Find the line with "This screenshot has height=519, width=741." in the records below, then please transcribe it and every later line exactly, omitting the pictures and adding nothing.
++++++++
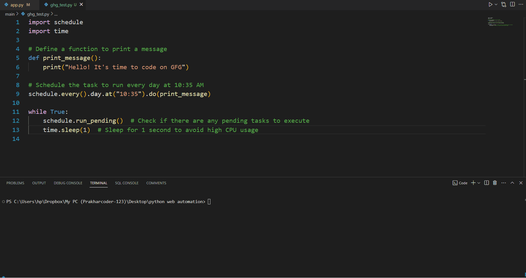Split the terminal pane
This screenshot has height=278, width=526.
[x=486, y=183]
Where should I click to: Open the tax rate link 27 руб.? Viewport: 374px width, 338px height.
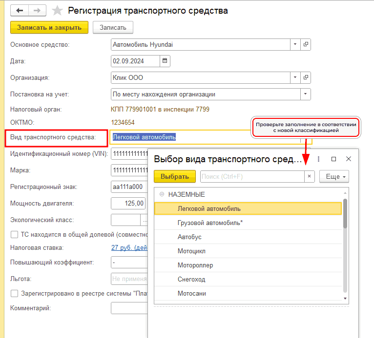point(129,247)
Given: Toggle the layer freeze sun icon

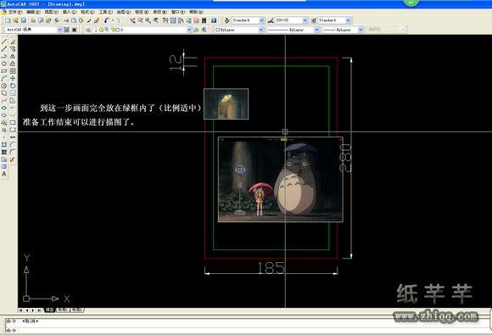Looking at the screenshot, I should click(x=101, y=30).
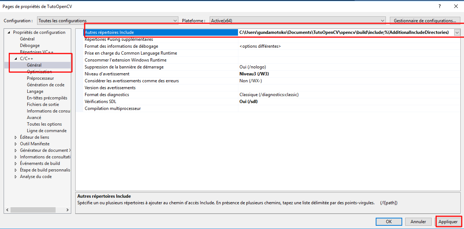Screen dimensions: 464x229
Task: Click the help question mark icon
Action: (x=440, y=6)
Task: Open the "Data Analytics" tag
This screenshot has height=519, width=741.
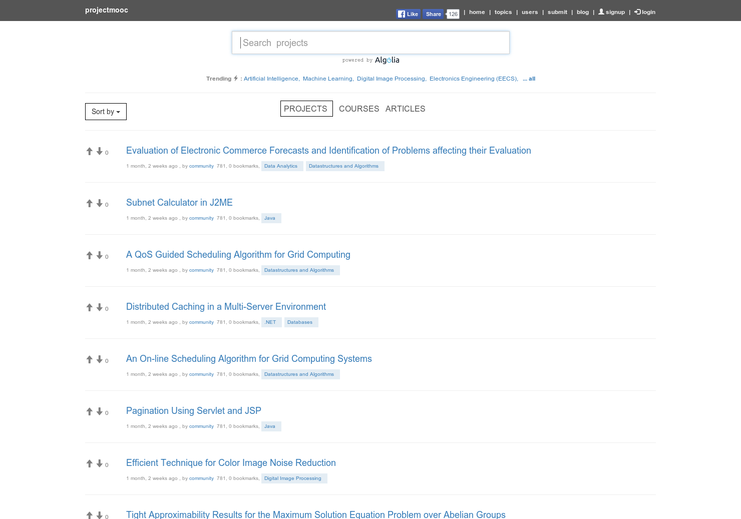Action: (x=282, y=166)
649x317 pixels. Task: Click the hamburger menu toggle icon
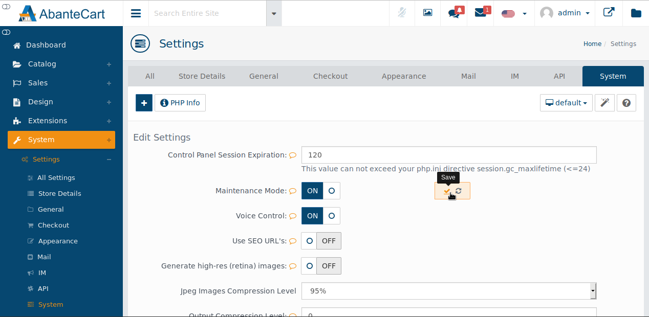(x=136, y=13)
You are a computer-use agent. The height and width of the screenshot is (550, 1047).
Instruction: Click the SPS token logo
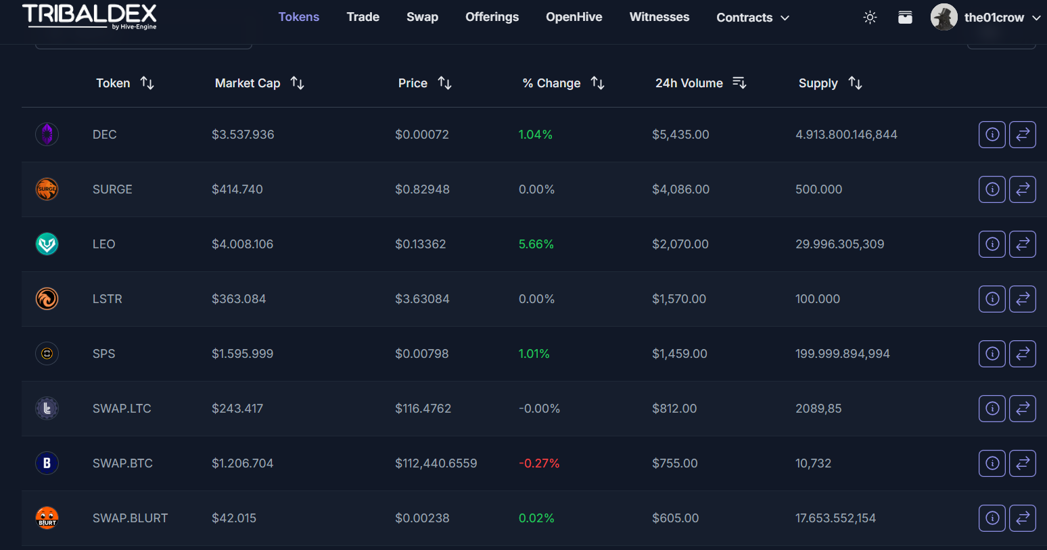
++++++++
**Answer area**:
This screenshot has height=519, width=741.
Action: (x=282, y=166)
649x317 pixels. Task: Click the hamburger menu toggle icon
(x=136, y=13)
You are a computer-use agent. The height and width of the screenshot is (550, 1047).
Instruction: Click the SPS token logo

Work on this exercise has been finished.